– Czego chcesz, dziewczynko? – zapytał.
Stała nieruchomo, jej wzrok wędrował po pomieszczeniu. Chłopak westchnął.
– Odebrało ci mowę?
Pokiwała głową, a Nightray zrozumiał, jednak nawet nie zrobiło mu się głupio za zadane przez siebie pytanie. Zapewne też była tu nowa i chciała się zaprzyjaźnić. Chłopak westchnął po raz kolejny i wstał, biorąc książkę do ręki. Podszedł do dziewczyny.
– Potowarzyszę ci przez pewien czas, ale nie myśl, że będę robił za twoją niańkę, albo przychodził z pomocą do każdego twojego siniaka, czy zadrapania.
Przyjrzał jej się dokładnie, starając się ją wstępnie ocenić. Zwykła dziewczyna z aparatem na zęby. Ile mogła mieć lat? Szesnaście? Nie mogła sprawiać zagrożenia, co najwyżej kłopoty. Chłopak odłożył książkę na półkę i zwrócił się do dziewczyny:
– Masz jakiś zeszyt? Długopis? Jakoś musimy się porozumiewać.

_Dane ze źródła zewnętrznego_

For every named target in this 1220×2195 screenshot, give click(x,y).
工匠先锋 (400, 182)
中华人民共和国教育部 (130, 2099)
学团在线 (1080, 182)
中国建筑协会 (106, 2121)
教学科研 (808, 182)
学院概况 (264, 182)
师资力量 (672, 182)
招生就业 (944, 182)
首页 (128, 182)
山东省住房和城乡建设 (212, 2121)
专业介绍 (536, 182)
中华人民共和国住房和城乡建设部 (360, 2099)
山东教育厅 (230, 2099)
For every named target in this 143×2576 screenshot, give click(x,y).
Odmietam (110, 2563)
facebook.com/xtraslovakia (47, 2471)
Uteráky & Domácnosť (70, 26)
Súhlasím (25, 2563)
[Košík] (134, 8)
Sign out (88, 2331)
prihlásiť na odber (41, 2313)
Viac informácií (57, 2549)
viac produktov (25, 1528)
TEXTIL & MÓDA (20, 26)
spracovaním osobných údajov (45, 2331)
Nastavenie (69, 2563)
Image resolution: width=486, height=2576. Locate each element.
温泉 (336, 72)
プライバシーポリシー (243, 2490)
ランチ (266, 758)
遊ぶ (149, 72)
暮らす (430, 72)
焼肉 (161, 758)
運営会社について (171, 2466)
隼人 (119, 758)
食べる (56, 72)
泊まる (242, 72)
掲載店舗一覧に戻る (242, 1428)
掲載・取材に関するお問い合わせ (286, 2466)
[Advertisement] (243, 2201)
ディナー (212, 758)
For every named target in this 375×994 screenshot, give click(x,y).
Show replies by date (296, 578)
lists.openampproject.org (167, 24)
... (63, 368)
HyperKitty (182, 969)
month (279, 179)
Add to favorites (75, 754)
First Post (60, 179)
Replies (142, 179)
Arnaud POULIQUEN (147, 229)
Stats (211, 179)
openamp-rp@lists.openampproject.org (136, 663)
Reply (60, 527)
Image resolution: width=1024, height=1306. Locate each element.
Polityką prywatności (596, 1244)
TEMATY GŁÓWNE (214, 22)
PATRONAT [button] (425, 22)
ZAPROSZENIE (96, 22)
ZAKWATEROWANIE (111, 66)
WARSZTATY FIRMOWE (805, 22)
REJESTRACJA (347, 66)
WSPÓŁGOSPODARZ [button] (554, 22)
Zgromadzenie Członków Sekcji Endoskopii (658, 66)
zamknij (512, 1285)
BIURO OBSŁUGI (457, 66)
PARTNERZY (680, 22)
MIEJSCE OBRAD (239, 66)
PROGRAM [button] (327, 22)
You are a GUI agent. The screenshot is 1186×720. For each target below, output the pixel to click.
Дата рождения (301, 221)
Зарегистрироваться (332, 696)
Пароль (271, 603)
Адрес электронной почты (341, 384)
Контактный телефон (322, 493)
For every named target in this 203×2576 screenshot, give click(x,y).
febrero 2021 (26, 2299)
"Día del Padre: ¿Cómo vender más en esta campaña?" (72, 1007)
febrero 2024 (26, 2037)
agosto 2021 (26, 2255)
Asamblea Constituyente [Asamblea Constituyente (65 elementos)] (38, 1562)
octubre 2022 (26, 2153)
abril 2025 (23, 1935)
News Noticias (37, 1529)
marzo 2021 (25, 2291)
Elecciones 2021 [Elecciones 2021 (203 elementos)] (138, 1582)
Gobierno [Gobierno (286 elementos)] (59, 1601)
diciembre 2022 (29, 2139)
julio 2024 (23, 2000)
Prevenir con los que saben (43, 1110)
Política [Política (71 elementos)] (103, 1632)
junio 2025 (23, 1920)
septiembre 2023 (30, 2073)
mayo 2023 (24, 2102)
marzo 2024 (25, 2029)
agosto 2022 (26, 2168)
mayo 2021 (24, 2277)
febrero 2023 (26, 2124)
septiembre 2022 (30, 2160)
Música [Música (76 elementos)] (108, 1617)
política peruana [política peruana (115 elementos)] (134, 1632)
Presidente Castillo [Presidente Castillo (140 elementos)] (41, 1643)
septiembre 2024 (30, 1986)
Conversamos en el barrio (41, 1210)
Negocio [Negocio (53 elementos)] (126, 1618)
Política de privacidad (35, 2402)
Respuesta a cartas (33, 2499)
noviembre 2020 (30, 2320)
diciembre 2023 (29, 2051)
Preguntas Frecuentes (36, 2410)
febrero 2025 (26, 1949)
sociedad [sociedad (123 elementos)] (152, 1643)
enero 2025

Chwyciła go za rękaw płaszcza i zaprowadziła do swojego pokoju. Wzięła do ręki plecak i zaczęła w nim grzebać, co trwało tak długo, że zirytowany Nightray wyrwał jej go i spojrzał do środka. Zamarł, widząc panujący w jego wnętrzu chaos.
– Masz – powiedział, kiedy w końcu znalazł zeszyt i długopis. – Napisz mi coś o sobie, a ja zrobię tu porządek... Czy to gumy do żucia? Przy aparacie na zęby!? Jesteś niepoważna... Konfiskuję.
Nie trwało to długo. Jako ktoś, kto musiał działać szybko, uwinął się z porządkami w parę minut.
– Dobra. Największa przegródka jest wolna na prowiant, na długie wycieczki. Ta mniejsza na zeszyt i długopis, zawsze trzymaj je razem. Tutaj masz miejsce na grzebień, tutaj gumki i spinki, a tam miejsce na inne drobiazgi – odłożył plecak na ziemię i spojrzał na dziewczynę z tym samym beznamiętnym spojrzeniem. – Pokaż, co tam nabazgrałaś.